All-Ireland Under-21 Hurling Championship 1972

All Ireland Champions
- Winners: Galway (1st win)

All Ireland Runners-up
- Runners-up: Dublin

Provincial Champions
- Munster: Tipperary
- Leinster: Dublin
- Ulster: Antrim
- Connacht: Galway

= 1972 All-Ireland Under-21 Hurling Championship =

The 1972 All-Ireland Under-21 Hurling Championship was the 9th staging of the All-Ireland Under-21 Hurling Championship since its establishment by the Gaelic Athletic Association in 1964.

Cork were the defending champions, however, they were defeated by Clare in the Munster quarter-final.

On 10 September 1972, Galway won the championship following a 2-9 to 1-10 defeat of Dublin in the All-Ireland final. This was their first All-Ireland title in the under-21 grade.

==Results==
===Leinster Under-21 Hurling Championship===

Final

16 July 1972
Dublin 2-11 - 0-15 Offaly
  Dublin: V Holden 0-5, M Holden 1-1, C Henneberry 1-0, J Kiely 0-2, PJ Holden 0-1, V Donovan 0-1, M Leonard 0-1.
  Offaly: K Mooney 0-7, J Egan 0-2, J McKenna 0-2, G Woods 0-1, P Quinn 0-1, A Daly 0-1, P Bennett 0-1.
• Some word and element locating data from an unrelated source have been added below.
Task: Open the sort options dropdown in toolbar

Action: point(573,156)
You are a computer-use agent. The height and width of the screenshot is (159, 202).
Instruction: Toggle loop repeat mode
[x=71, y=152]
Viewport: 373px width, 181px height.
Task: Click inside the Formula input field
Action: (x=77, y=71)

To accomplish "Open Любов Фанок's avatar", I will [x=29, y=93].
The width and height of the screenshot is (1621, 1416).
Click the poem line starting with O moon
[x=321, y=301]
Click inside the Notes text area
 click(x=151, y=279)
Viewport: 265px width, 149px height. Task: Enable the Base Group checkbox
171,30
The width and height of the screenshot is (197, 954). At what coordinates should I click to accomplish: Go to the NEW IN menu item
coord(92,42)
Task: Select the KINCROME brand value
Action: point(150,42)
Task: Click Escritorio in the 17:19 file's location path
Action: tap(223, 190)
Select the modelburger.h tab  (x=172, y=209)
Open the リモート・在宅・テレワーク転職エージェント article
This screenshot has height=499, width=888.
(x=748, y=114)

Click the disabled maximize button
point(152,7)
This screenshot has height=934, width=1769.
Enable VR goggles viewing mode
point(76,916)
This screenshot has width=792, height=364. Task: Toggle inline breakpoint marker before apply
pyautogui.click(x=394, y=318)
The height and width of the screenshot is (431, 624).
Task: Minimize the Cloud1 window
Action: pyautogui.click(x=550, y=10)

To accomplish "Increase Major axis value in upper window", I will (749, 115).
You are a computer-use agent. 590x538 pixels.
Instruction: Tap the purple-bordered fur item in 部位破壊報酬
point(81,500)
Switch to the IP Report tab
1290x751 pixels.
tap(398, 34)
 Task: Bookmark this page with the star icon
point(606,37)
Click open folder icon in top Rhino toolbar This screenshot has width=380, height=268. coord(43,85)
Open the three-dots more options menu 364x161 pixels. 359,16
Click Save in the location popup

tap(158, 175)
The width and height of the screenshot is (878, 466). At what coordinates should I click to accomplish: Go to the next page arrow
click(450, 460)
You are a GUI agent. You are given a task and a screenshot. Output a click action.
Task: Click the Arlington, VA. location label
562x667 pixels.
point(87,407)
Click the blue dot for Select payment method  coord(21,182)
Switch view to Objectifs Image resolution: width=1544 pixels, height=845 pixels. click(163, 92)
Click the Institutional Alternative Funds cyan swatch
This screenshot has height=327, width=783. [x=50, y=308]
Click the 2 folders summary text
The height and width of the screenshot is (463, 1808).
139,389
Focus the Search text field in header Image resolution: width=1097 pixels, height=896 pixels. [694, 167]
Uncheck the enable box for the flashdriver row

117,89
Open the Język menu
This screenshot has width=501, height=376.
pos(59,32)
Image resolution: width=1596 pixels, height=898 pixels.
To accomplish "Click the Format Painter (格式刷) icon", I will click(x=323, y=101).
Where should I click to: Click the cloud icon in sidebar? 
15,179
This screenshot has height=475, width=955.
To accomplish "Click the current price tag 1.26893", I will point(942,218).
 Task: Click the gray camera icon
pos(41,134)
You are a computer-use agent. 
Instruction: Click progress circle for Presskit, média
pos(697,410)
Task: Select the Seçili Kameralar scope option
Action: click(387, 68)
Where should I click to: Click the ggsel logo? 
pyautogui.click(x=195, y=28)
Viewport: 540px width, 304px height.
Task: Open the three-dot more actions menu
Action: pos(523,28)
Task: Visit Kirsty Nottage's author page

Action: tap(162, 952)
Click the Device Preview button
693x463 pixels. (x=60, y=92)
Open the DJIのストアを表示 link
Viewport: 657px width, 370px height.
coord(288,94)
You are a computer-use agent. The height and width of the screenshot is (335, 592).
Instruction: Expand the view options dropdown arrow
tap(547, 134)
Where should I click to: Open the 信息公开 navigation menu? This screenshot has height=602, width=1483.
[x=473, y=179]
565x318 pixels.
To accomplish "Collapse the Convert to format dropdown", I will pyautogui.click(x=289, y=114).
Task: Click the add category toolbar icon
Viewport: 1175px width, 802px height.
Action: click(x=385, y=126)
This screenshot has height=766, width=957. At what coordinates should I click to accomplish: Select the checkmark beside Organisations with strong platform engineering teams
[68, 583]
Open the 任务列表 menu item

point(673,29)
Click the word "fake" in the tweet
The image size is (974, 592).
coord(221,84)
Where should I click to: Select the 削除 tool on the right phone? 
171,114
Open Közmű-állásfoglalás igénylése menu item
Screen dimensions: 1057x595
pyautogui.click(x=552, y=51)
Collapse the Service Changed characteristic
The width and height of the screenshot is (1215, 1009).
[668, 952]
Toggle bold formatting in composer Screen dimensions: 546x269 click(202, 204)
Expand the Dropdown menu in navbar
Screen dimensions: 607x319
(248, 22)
===Munster Under-21 Hurling Championship===

First round

3 May 1972
Limerick 9-15 - 1-05 Kerry
3 May 1972
Tipperary 6-05 - 0-05 Waterford
  Tipperary: S Dunne 2-2, J Darcy 2-0, J Cunningham 1-2, G Howard 1-0, T Fitzpatrick 0-1.
  Waterford: J Galvin 0-2, T Casey 0-1, J Heffernan 0-1, J O'Connor 0-1.

Semi-finals

3 May 1972
Clare 3-09 - 3-08 Cork
  Clare: T Ryan 1-4, M O'Connor 1-0, P Hickey 1-0, N Ryan 0-2, J Callinan 0-1, E O'Connor 0-1, J Durack 0-1.
  Cork: J Rothwell 3-0, S O'Leary 0-5, J Barry-Murphy 0-1, T Fogarty 0-1, P Kavanagh 0-1.
25 June 1972
Limerick 3-03 - 0-16 Tipperary
  Limerick: L Enright 1-0, L O'Donoghue 1-0, L Lawlor 1-0, J Neenan 0-3.
  Tipperary: J Cunningham 0-8, N Flannery 0-2, S Power 0-2, G Howard 0-1, J Darcy 0-1, T Fitzpatrick 0-1, J Keogh 0-1.

Final

16 July 1972
Clare 3-10 - 4-10 Tipperary
  Clare: S Durack 1-3, S Stack 1-1, M O'Connor 1-0, T Ryan 0-2, J Callinan 0-2, N Ryan 0-1, P Hickey 0-1.
  Tipperary: J Cunningham 2-4, S Power 1-1, M Kennedy 1-0, T Butler 0-2, M Flannery 0-2, T Kehoe 0-1.

===All-Ireland Under-21 Hurling Championship===

Semi-finals

15 August 1972
Tipperary 1-11 - 2-11 Galway
  Tipperary: J Keogh 1-3, J Cunningham 0-4, S Power 0-3, T Fitzpatrick 0-1.
  Galway: G Glynn 0-5, P Donoghue 1-0, G Holland 1-0, A Fenton 0-3, PJ Molloy 0-2, M Donoghue 0-1.
20 August 1972
Antrim 2-08 - 4-12 Dublin
  Antrim: J McClean 1-2, A Thornbury 1-0, M Brunty 0-3, S McFadden 0-2, J O'Neill 0-1.
  Dublin: C Henneberry 1-2, J Kealy 0-5, B Donovan 1-0, P Lee 1-0, D Moody 1-0, C McGrath 0-3, V Holden 0-2.

Final

10 September 1972
Galway 2-09 - 1-10 Dublin
  Galway: G Holland 1-4, A Fenton 1-0, PJ Molloy 0-3, G Glynn 0-1, M Barrett 0-1.
  Dublin: B Sweeney 1-0, J Kealy 0-3, PJ Holden 0-2, J Whelan 0-2, P Lee 0-2, G O'Connell 0-1.

==Championship statistics==
===Miscellaneous===

- The All-Ireland final between Galway and Dublin was the very first championship meeting between the two teams. Both sides were hoping to win their first All-Ireland title.